If you do the right set of butt exercises yes you can make your butt larger.
Let’s get started, you’re about to create gorgeous head turning shapely buns by following the best butt workout featured below.
Can I Get A Bigger Round Butt Fast?
Yes. Do the following.
1) Do cardio three to five times a week.
2) Do our best butt workout two or three times a week.
Scroll Below To See Full Instructions Along With Our Printable PDF For The Best Butt Workout!
1) 5 exercises with video instructions for each exercise
2) Infographic with visual instructions to follow online
3) Print PDF available at the end of the infographic
50 HIP BRIDGE
80 DONKEY KICKS
80 FIRE HYDRANTS
50 PLIE SUMO SQUATS
80 SIDE LUNGES
How To Do A Hip Bridge Exercise
1) Lie on your back with your knees bent and your feet flat on the floor.
2) Raise your hips off the floor so that your body forms a straight line from your shoulders to your knees.
3) Pause at the top then slowly lower your body back to the floor.
How To Do Donkey Kicks
1) Get on all fours so that your hands are shoulder are width apart and your knees are straight below your hips.
2) Tighten your stomach and keep your knee bent. Lift one leg up behind you until it is in line with your body and your foot is parallel to the ceiling.
3) Lower back down to starting position and repeat with the other leg.
How To Do Fire Hydrants
1) Position yourself on your hands and knees on the ground.
2) Keep the knee in a bent position, then lift your leg away from the body.
3) Pause at the top, then slowly return to the starting position.

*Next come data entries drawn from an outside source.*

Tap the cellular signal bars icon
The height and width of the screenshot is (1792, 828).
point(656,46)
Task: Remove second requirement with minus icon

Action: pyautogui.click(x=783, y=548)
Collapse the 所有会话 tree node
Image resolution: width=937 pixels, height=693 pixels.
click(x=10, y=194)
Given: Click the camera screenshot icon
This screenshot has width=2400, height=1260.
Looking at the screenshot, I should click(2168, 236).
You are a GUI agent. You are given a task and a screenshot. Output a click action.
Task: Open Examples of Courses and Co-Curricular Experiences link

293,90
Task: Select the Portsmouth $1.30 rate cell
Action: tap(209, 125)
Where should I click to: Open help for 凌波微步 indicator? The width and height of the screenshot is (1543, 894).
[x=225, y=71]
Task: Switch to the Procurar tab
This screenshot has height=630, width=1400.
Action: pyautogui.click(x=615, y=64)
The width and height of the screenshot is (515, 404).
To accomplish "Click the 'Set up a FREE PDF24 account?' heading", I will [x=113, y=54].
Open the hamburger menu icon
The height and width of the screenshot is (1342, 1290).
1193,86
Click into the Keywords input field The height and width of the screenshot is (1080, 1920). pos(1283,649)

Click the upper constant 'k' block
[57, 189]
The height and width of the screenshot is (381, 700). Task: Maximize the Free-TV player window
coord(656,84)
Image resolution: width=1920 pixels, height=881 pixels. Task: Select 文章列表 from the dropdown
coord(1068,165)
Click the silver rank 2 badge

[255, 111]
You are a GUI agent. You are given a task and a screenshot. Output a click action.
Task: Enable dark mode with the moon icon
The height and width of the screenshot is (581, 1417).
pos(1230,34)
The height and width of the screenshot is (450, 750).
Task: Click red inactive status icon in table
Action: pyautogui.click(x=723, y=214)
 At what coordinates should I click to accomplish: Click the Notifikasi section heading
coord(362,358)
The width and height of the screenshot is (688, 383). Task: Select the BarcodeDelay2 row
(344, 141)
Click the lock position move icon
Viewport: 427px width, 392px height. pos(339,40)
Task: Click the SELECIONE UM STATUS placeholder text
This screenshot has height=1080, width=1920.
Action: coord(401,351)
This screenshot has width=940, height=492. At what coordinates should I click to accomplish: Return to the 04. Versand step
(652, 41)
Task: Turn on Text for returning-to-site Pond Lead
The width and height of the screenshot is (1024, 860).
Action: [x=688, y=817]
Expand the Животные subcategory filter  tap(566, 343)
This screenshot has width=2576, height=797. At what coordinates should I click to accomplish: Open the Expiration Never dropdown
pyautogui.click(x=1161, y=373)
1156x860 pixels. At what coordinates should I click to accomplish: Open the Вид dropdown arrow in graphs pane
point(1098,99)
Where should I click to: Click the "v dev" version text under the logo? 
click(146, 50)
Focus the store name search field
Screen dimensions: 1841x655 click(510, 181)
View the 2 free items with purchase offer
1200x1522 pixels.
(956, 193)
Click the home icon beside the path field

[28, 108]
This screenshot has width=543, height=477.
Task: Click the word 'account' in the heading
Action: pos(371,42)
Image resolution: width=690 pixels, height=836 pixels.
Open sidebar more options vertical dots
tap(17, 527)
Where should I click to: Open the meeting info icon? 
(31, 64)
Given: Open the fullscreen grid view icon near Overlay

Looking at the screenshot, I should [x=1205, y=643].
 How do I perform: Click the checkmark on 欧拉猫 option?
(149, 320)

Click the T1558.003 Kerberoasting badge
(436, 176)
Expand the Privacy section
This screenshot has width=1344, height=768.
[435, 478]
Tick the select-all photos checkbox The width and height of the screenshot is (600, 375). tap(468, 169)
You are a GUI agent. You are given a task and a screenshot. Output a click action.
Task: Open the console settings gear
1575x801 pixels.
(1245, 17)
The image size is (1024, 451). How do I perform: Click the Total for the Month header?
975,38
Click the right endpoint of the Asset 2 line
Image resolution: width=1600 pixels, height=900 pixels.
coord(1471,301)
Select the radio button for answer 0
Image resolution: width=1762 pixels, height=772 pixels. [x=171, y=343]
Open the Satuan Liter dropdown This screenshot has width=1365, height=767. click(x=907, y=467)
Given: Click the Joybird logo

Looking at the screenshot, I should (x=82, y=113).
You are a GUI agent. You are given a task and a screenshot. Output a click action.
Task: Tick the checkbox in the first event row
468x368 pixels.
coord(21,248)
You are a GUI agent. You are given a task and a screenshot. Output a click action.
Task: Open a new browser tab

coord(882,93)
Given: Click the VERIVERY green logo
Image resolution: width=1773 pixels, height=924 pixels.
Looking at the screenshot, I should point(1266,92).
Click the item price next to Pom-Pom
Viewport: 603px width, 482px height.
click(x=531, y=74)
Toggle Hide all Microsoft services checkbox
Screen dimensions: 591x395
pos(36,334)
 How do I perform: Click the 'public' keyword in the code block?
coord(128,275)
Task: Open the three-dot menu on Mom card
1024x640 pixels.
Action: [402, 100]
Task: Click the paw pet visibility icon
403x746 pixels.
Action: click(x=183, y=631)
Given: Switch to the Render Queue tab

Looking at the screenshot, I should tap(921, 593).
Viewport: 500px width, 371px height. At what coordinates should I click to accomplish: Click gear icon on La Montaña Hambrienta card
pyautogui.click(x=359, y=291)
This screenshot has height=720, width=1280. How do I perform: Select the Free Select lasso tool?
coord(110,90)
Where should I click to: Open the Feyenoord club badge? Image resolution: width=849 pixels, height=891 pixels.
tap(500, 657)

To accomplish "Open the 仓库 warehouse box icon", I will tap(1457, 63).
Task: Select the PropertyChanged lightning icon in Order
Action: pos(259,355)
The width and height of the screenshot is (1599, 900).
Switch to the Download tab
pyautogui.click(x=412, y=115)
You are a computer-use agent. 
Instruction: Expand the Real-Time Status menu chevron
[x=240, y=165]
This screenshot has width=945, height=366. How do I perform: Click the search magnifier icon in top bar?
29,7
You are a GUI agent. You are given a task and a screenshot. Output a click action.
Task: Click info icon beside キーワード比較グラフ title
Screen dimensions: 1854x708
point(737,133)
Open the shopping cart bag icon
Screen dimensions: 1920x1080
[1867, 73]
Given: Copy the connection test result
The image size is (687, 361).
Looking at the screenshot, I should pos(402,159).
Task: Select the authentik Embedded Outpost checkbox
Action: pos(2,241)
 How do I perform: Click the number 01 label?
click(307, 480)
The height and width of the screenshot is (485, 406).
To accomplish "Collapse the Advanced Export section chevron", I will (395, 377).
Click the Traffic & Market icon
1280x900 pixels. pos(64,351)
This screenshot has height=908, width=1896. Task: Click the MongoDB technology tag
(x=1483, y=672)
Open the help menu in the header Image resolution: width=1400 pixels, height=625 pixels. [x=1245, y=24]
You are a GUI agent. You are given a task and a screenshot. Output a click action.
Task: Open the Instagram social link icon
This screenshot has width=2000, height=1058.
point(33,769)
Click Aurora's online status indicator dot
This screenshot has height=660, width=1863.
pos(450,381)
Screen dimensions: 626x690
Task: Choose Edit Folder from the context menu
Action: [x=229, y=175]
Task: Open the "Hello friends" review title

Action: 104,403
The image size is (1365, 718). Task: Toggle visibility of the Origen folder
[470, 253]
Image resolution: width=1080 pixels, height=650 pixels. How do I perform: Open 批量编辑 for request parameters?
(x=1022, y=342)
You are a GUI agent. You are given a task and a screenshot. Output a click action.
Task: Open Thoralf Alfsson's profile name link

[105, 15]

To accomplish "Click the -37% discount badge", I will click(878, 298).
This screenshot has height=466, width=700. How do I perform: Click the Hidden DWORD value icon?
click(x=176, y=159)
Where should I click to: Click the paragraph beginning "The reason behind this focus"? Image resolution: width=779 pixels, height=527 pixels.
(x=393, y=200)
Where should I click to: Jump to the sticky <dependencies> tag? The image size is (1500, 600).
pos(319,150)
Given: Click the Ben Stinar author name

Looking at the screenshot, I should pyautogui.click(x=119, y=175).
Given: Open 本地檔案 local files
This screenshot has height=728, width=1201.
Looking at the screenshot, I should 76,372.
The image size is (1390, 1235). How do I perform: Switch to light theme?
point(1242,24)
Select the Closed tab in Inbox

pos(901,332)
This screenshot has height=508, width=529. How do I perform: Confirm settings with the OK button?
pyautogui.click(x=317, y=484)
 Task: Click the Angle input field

4) Perform this slowly for a number of repetitions, and repeat on the other side.
How To Do Dumbbell Sumo Squat
1) Hold a dumbbell at the base with both hands and stand straight up. Move your legs so that they are wider than shoulder width apart from each other with your knees slightly bent.
2) Your toes should be facing out. Inhale and slowly bend the knees and lower your legs until your thighs are parallel to the floor.
3) Bring the body back to the starting position while exhaling.
Note: Keep your back straight to prevent back injury.
How To Do Side Lunges
1) Stand with your feet and knees together.
2) Take a large step with your right foot to the right side and lunge toward the floor.
3) Make sure your right knee does not extend past your toes and keep your left leg relatively straight.
4) Push off through your right foot to return to the start to complete one set.
See INFOGRAPHIC Below
Print PDF Below
How To Train Your Glutes
Train your glutes 2 to 3 times per week. Perform the first exercise, rest 1 minute, then proceed to the next exercise.